World Health Summit 2025: Mental Health Declared Global Health Priority With $10 Billion Pledge

Source: World Health Summit View Original
Impact Story

At the 2025 World Health Summit, 120 nations pledge $10 billion for mental health, recognizing depression as the leading cause of disability worldwide.

The 2025 World Health Summit in Berlin has concluded with a landmark agreement in which 120 nations pledged $10 billion over five years to transform global mental health infrastructure. The commitment, formally titled the Berlin Declaration on Mental Health, recognizes depression as the leading cause of disability worldwide and commits signatories to concrete actions including workforce expansion, service integration, and anti-stigma campaigns.

The declaration was catalyzed by alarming data presented at the summit showing that the global burden of mental health disorders has increased by 35% since the COVID-19 pandemic. An estimated 1 billion people worldwide now live with a diagnosable mental health condition, yet the global median government expenditure on mental health remains below 2% of health budgets.
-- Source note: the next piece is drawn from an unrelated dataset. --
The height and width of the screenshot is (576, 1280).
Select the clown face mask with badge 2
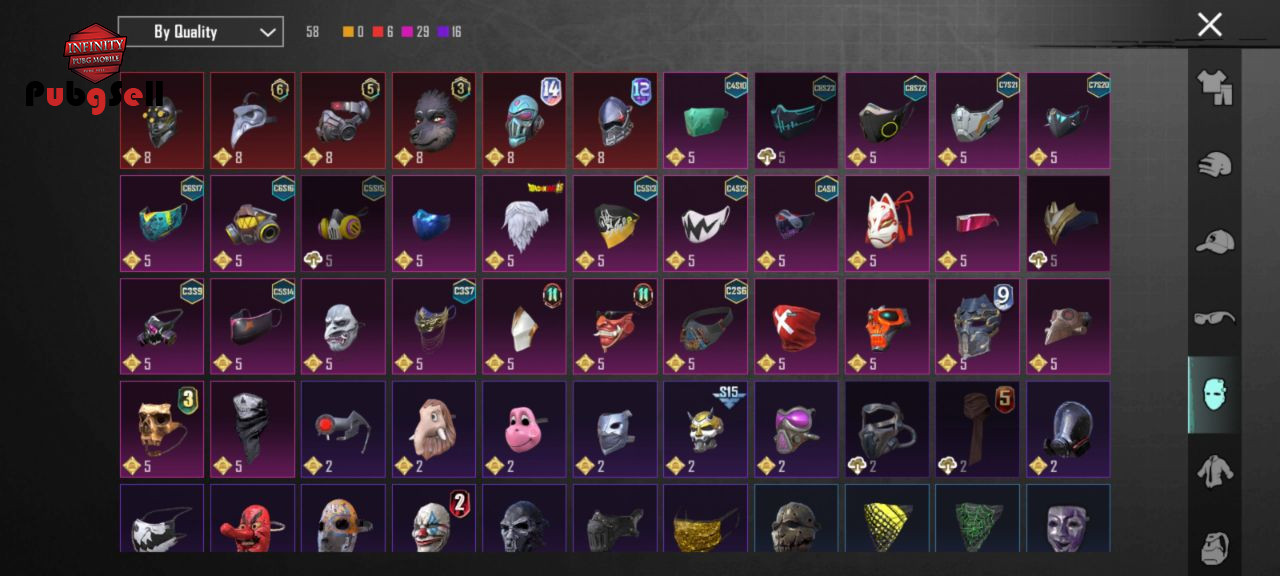(x=433, y=518)
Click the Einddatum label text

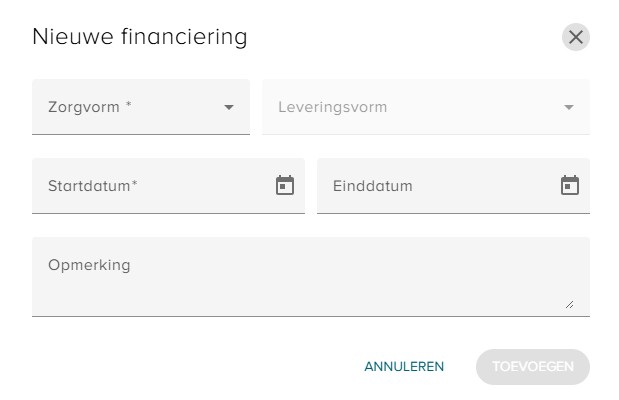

Key commitments in the declaration include training 500,000 new mental health professionals by 2030, integrating mental health screening into primary care in all signatory nations, eliminating discriminatory legislation that restricts the rights of people with mental health conditions, and establishing digital mental health platforms to extend services to underserved populations.

Dr. Devi Sridhar of the University of Edinburgh, who helped draft the declaration, described it as the most significant policy commitment for mental health in WHO history. She noted that previous declarations on mental health have lacked enforcement mechanisms and funding commitments, but the Berlin Declaration includes specific targets and annual reporting requirements.

The funding will be mobilized through a combination of domestic budget reallocations, international development assistance, and innovative financing mechanisms including mental health bonds and levies on social media companies whose platforms have been linked to increased rates of anxiety and depression among young people.

Several countries announced immediate actions at the summit. Japan committed to placing a mental health counselor in every secondary school by 2027. Brazil announced universal access to telemental health services through its public health system. The United Kingdom pledged to achieve parity of esteem between physical and mental health in NHS funding within three years.

Mental health advocates welcomed the commitments but cautioned that implementation will be the true test. Previous global health commitments have sometimes fallen short of their targets due to competing priorities and political changes. Civil society organizations announced plans to establish an independent monitoring mechanism to track progress against the Berlin Declaration's commitments.